Artigo: Os policiais e a Covid-19


Levantamento inédito da FGV e do Fórum Brasileiro de Segurança Pública mostra que policiais não se sentem preparados para atuar no combate ao novo coronavírus. Faltam equipamentos, treinamento e, principalmente, atenção dos governantes
PM realiza operação em favela do RJ em meio à pandemia da Covid-19 


Por realizarem um serviço essencial na sociedade, assim como médicos e enfermeiros, policiais estão na linha de frente da pandemia do coronavírus no Brasil. Mas, diferentemente dos profissionais da saúde, pouco se tem falado do impacto do vírus nas forças policiais. Pesquisa inédita em uma parceria entre Fórum Brasileiro de Segurança Pública e Fundação Getulio Vargas buscou analisar os efeitos da pandemia no cotidiano dos policiais Brasileiros.

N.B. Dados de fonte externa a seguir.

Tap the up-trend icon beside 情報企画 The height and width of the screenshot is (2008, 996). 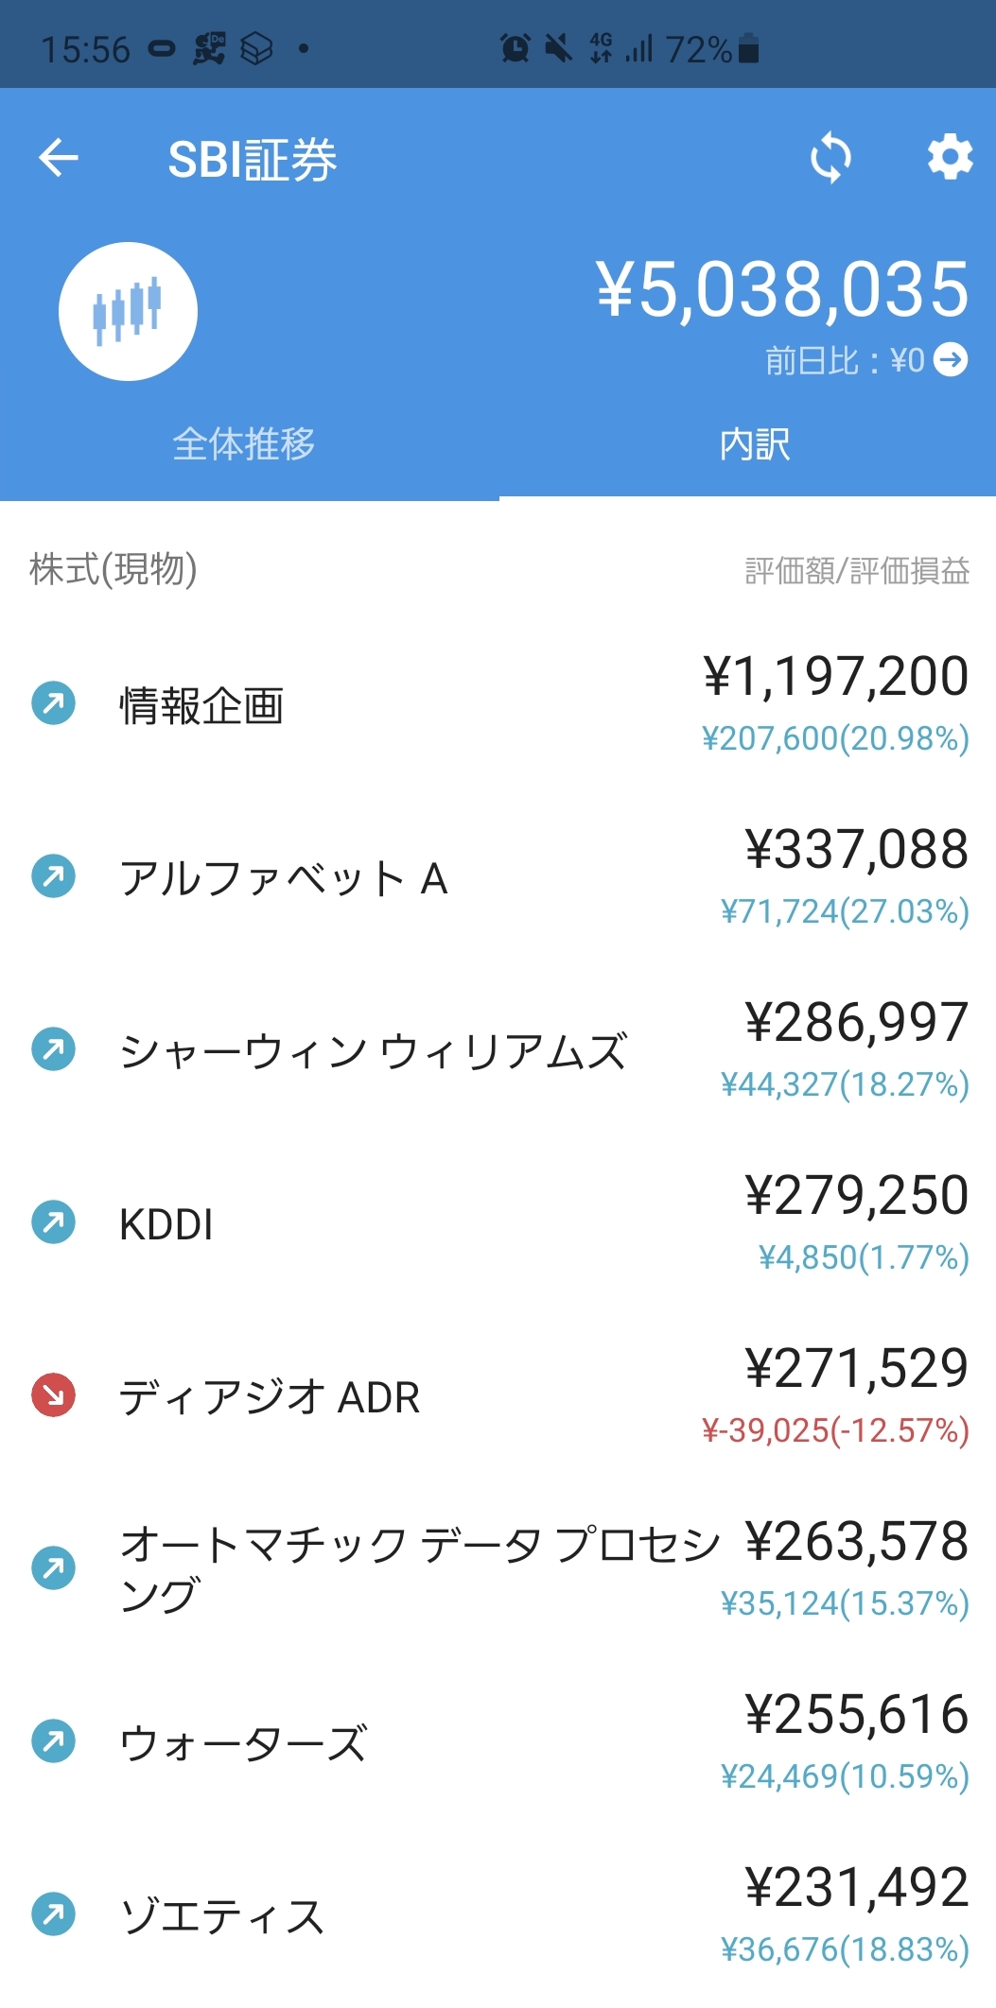(x=53, y=703)
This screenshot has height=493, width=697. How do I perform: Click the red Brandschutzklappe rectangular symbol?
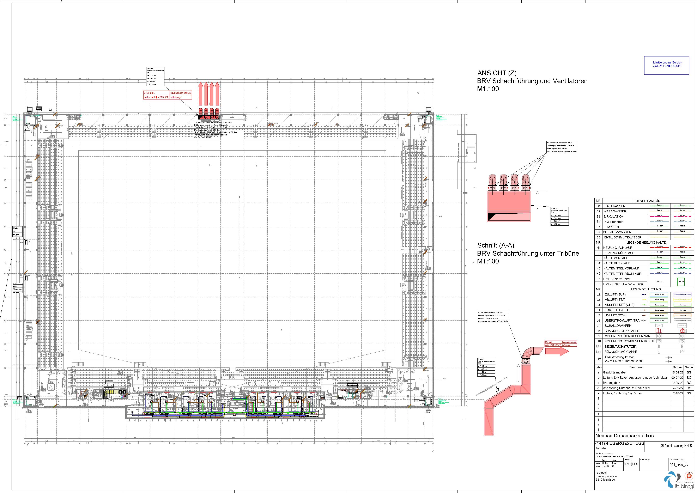(x=659, y=331)
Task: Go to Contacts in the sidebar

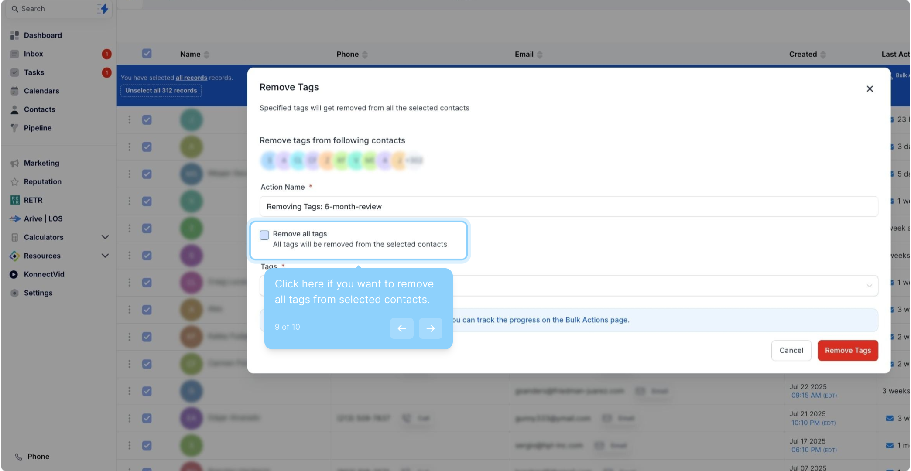Action: pos(39,109)
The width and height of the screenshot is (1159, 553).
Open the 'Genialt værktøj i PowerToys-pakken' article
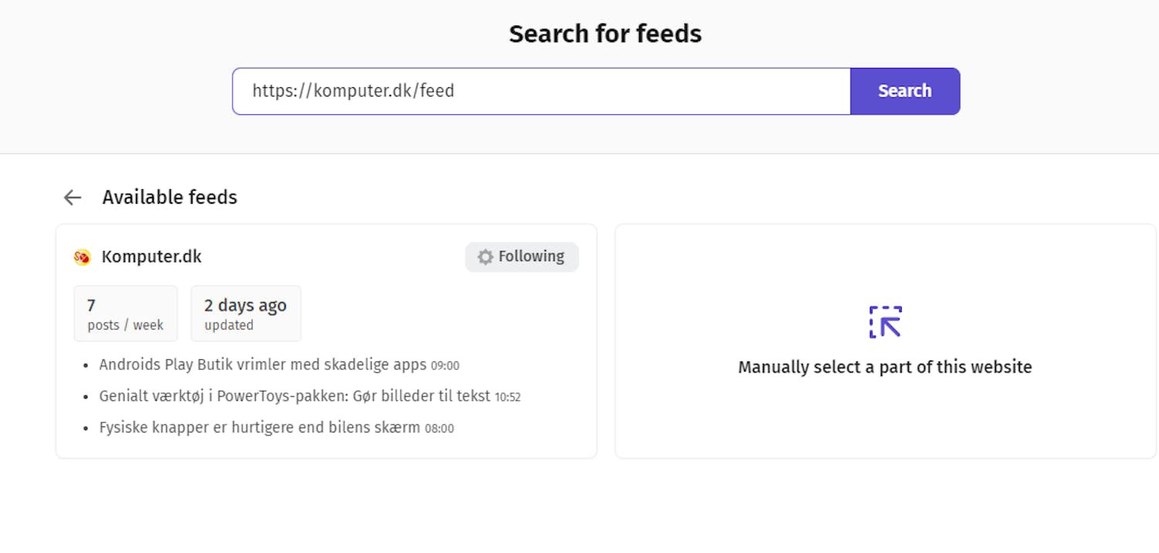point(294,396)
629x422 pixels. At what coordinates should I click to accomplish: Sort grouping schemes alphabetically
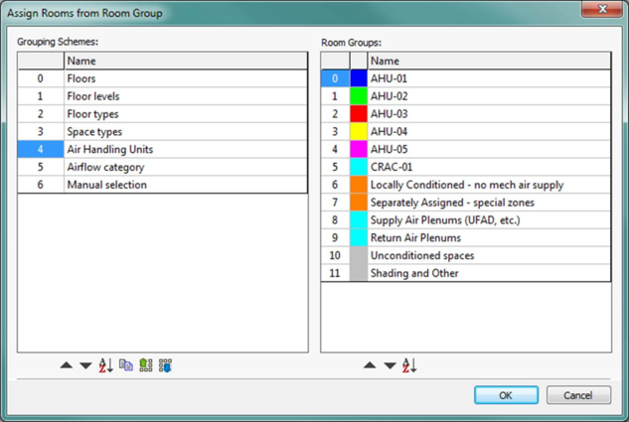tap(105, 365)
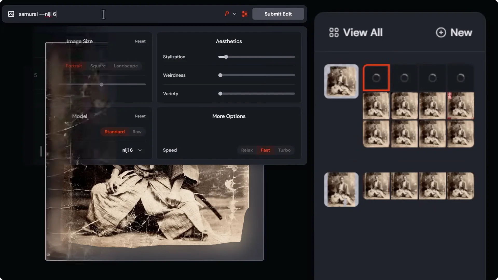
Task: Click the grid icon next to View All
Action: click(334, 32)

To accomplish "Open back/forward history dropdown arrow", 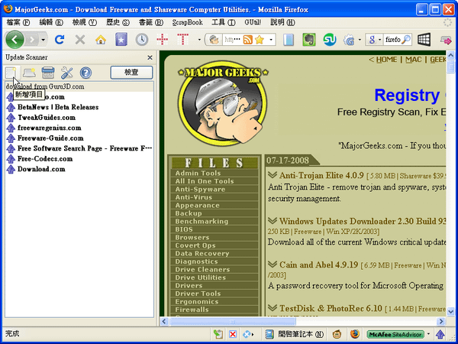I will click(44, 40).
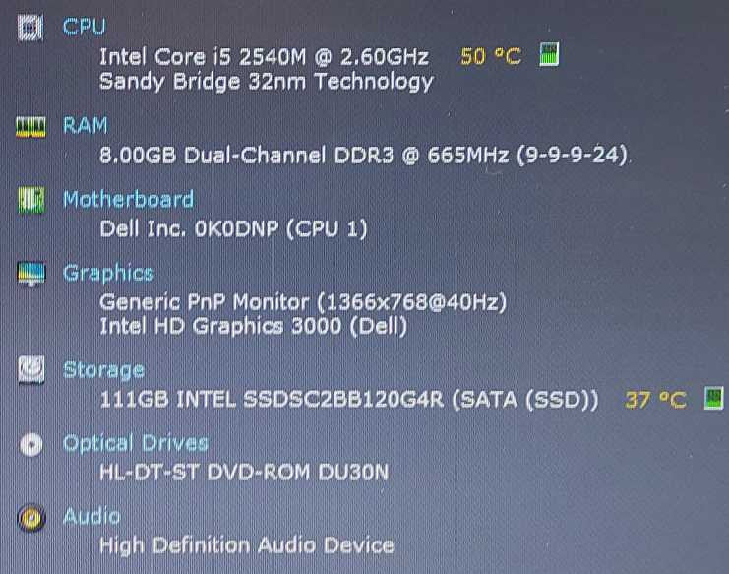Image resolution: width=729 pixels, height=574 pixels.
Task: Open the Storage heading link
Action: tap(103, 370)
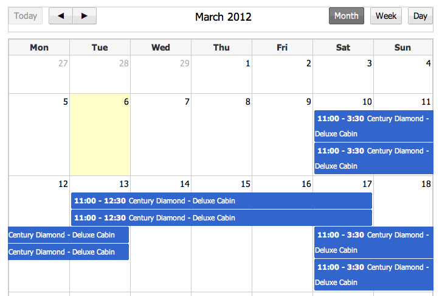
Task: Open first 11:00 - 12:30 Century Diamond event
Action: [221, 201]
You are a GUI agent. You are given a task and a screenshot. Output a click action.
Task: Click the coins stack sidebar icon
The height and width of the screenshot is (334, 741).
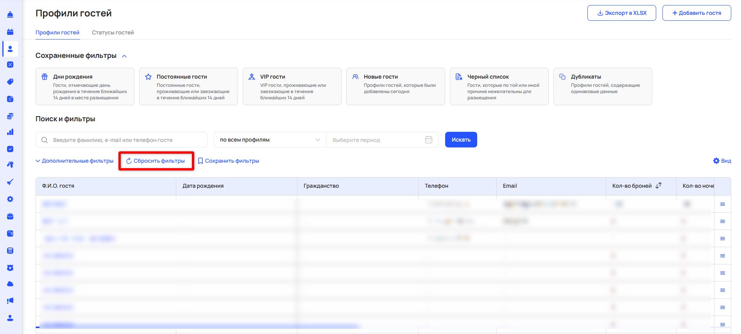[10, 116]
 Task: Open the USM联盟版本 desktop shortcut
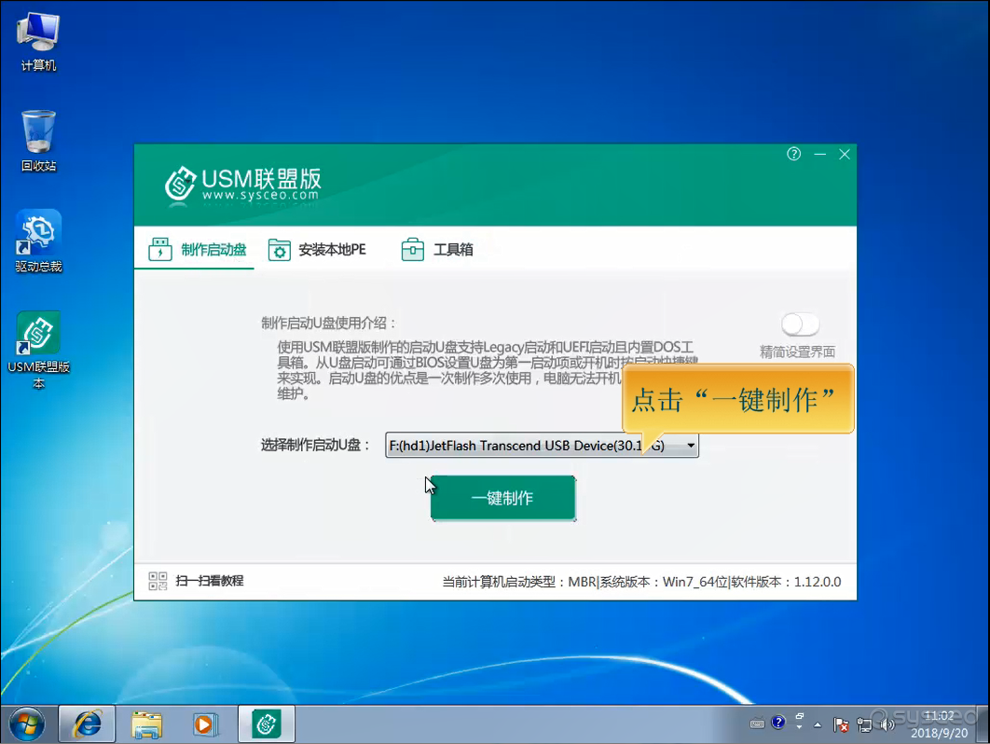point(39,333)
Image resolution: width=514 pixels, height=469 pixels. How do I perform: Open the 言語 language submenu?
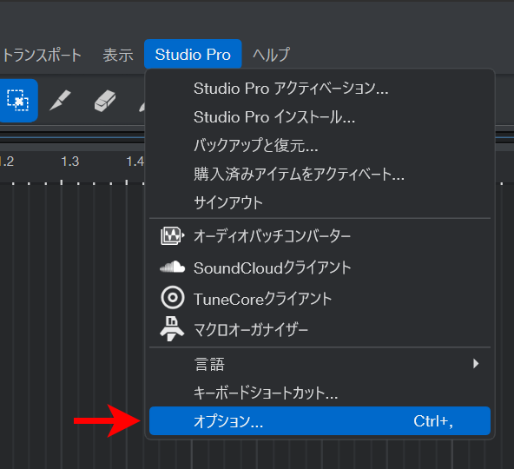[320, 364]
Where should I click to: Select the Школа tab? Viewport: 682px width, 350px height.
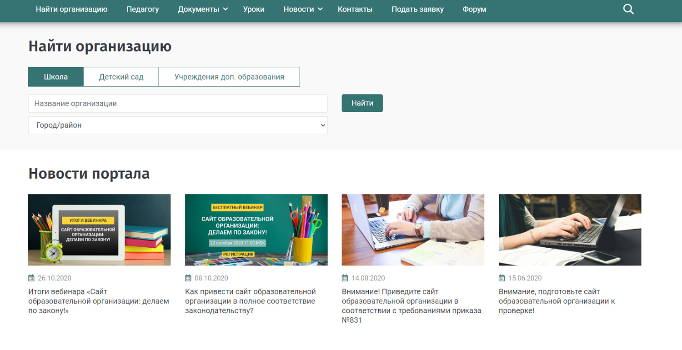tap(56, 77)
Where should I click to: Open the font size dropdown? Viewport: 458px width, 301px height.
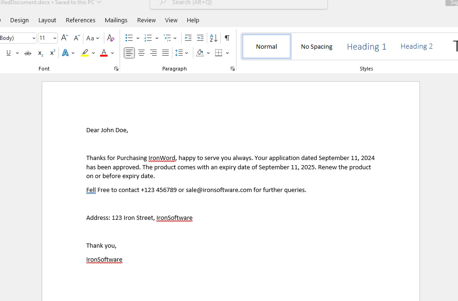55,38
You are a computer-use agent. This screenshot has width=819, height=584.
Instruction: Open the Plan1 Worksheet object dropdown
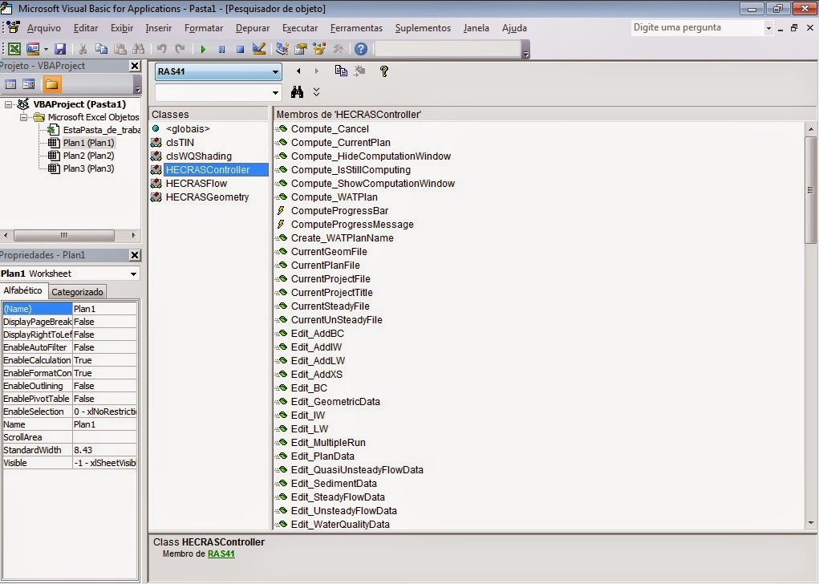(x=132, y=274)
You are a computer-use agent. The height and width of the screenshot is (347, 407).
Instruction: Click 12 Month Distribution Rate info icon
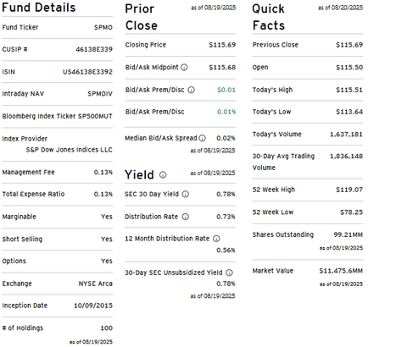tap(216, 239)
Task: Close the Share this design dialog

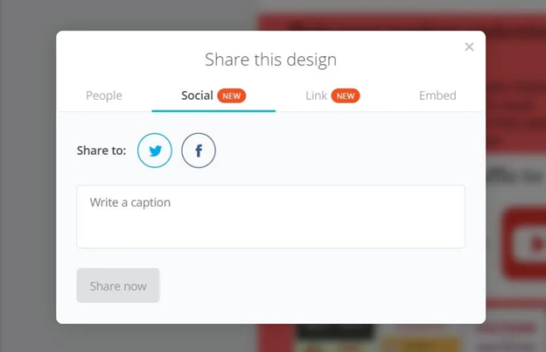Action: click(469, 46)
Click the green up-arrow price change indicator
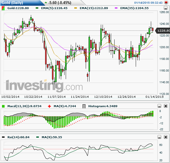This screenshot has height=163, width=170. [x=46, y=2]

Por questões de amostragem e também pelo fato de São Paulo ser o epicentro da pandemia, foi feita uma comparação entre a situação dos policiais de São Paulo com a dos policiais das demais Unidades de Federação. O primeiro dado que chama a atenção é o fato de que em São Paulo 46% dos policiais declaram que receberam Equipamentos de Proteção Individual (EPI), tais como máscara, álcool gel e luvas. O número é ainda menor nos demais estados (32,1%). 

Juntando-se ao baixo fornecimento de equipamentos de segurança, o estudo mostra que em São Paulo apenas 34% dos policiais declaram que receberam algum tipo de treinamento para atuarem na pandemia. Mesmo baixo, o dado é muito maior do que o que informaram os policiais de outras unidades da federação onda apenas 15,4% dos policiais declaram ter recebido treinamento para esta nova realidade.

Além disso, mais de 50% dos policiais não se sentem preparados ou não sabem responder se estão preparados para lidar com a pandemia nas demais unidades da federação ao passo que 39,2% dos policiais paulistas se sentem preparados para lidar com a pandemia. Chama a atenção, ainda, que a maioria dos policiais tem conhecidos ou familiares que se contaminaram e pouco mais da metade de policiais de São Paulo e 40,8% dos policiais das demais unidades da federação têm um colega que foi testado positivo ou está com suspeita de estar com a Covid-19.

Estes números são extremamente preocupantes e significam que uma grande quantidade de nossos policiais pode ser contaminada pela Covid-19. Em conjunto, eles significam que os policiais brasileiros estão recebendo menos equipamentos e menos treinamento do que o desejado, além de estarem muito expostos ao vírus não apenas no trabalho, mas também em suas relações sociais próximas. O perigo aqui é que policiais levem o vírus do trabalho para as suas famílias e das suas famílias para as suas instituições.

A consequência direta é colocar os policiais em uma situação de alta vulnerabilidade diante do vírus. Tal vulnerabilidade pode implicar uma limitação da capacidade de atuação das policiais, em especial das forças policiais com efetivo com maior idade e comorbidades. Na prática, a falta da distribuição de EPIs em larga escala e de treinamentos específicos pode fazer com que as nossas polícias enfrentem muitas baixas.

Com isso, as polícias podem ter muita dificuldade tanto de implementar medidas de isolamento social mais duras, em lugares onde elas sejam necessárias, e terem mais dificuldades para dar respostas a crimes tanto durante como depois da pandemia. A alta vitimização de policiais brasileiros pode ficar ainda pior com o vírus, especialmente porque boa parte dos policiais não possuem acesso a cuidados de saúde adequados.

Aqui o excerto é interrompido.